Des accusations trompées de comportement homosexuel pourraient également être utilisées contre quelqu'un qui a bouleversé la hiérarchie du parti nazi. Cela s'est produit contre Helmut Brűckner qui était un chef régional du parti en Silésie. Il s'est plaint des activités des SS dans sa région, en particulier de leur brutalité, et a été rapidement arrêté sur ordre de Himmler, chef des SS, et accusé de grossière indécence avec un officier de l'armée. Il a été limogé de son poste et condamné à 18 mois de prison. L'accusation n'était tout simplement pas vraie, mais personne n'en a contesté la véracité devant le tribunal.

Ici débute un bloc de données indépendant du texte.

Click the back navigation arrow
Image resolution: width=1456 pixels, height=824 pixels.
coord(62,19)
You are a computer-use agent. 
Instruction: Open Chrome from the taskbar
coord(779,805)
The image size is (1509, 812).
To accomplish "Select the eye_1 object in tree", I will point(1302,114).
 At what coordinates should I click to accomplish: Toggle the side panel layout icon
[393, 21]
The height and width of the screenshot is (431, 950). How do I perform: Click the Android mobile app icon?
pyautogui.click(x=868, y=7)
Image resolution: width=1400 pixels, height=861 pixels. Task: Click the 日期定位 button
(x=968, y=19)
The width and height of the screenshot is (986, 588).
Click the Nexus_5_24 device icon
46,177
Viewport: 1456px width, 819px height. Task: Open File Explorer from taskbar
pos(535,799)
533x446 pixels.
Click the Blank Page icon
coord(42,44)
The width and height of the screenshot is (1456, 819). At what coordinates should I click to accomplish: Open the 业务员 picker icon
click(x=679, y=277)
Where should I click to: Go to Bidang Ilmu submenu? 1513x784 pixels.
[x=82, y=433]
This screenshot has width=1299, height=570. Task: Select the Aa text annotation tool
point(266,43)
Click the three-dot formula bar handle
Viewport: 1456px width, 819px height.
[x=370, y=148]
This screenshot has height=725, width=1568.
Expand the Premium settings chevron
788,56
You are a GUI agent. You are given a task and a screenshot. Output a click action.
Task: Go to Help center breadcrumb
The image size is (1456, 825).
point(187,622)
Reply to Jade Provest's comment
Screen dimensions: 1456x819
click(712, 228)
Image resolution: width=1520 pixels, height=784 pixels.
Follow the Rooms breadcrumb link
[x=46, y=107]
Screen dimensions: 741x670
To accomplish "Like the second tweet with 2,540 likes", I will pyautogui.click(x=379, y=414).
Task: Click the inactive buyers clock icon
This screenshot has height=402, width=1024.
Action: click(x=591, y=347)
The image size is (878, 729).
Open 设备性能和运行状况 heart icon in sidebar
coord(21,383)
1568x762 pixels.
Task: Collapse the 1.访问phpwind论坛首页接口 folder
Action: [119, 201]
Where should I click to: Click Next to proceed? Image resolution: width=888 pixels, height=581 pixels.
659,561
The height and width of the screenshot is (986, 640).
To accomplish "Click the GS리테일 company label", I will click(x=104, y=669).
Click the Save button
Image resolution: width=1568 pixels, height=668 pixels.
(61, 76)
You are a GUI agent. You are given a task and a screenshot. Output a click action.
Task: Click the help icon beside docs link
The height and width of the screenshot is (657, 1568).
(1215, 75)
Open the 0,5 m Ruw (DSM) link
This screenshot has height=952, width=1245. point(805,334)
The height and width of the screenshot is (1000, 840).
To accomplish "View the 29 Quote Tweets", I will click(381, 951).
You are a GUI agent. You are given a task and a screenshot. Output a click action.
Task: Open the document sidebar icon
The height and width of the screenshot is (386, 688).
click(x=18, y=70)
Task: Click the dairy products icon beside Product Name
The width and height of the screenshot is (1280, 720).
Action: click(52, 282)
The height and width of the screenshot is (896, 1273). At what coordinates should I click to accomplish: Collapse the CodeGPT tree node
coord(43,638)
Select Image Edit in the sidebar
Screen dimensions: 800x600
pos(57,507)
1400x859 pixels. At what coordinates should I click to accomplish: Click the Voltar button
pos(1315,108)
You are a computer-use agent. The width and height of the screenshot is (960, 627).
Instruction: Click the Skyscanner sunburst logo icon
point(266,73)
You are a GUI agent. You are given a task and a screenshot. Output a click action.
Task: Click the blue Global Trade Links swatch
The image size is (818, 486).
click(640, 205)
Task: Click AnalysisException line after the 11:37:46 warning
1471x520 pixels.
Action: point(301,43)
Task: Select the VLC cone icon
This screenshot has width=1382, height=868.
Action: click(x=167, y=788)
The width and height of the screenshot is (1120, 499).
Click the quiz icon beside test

Le 1er octobrest 1936, le parti nazi a introduit un nouveau département - le Bureau central du Reich pour la lutte contre l'homosexualité et l'avortement. La Gestapo a été chargée de chasser les homosexuels - une tâche qu'elle a menée avec vigueur - et on a supposé que le comportement homosexuel équivalait à la dissidence et à l'opposition au Reich. Certains hauts dirigeants nazis pensaient également que l'homosexualité était contagieuse et pouvait saper le Troisième Reich. Les personnes non emprisonnées ont été envoyées dans des établissements psychiatriques gérés par l'État afin d'être «guéries de leur maladie». La plupart des homosexuels arrêtés ont été envoyés en prison, mais entre 5 000 et 15 000 ont été envoyés dans des camps de concentration où ils ont dû faire face à une période torride, plus encore, selon certains survivants, que d'autres détenus. On pense que proportionnellement à leur nombre dans ces camps, les homosexuels ont subi un taux de mortalité plus élevé que tout autre groupe de «petites victimes» - environ 60% selon le spécialiste Rudiger Lautman. Pendant la guerre, les homosexuels faisaient partie de la politique «Extermination par le travail» et les survivants des camps de travail affirment que les gardes SS ont souvent confié aux homosexuels les tâches les plus difficiles et les plus dangereuses.

Pendant la Seconde Guerre mondiale, des expériences ont été menées sur des homosexuels arrêtés en Europe occupée. Ces expériences ont tenté d'isoler le «gène gay», comme l'appelaient les nazis, dans le but de trouver un «remède» au comportement homosexuel. Une fois ces expériences terminées, les victimes étaient invariablement castrées.

Les lesbiennes n'étaient pas largement persécutées par les nazis car leur comportement était classé comme «antisocial» plutôt que «dégénéré».

Ironiquement, après la fin de la Seconde Guerre mondiale, les homosexuels dans l'Allemagne maintenant occupée qui avaient réussi à survivre à leur traitement ont reçu peu ou pas de soutien, car le comportement homosexuel était toujours considéré comme une infraction pénale. En Allemagne de l'Ouest, la loi contre les homosexuels est restée en vigueur jusqu'en 1969.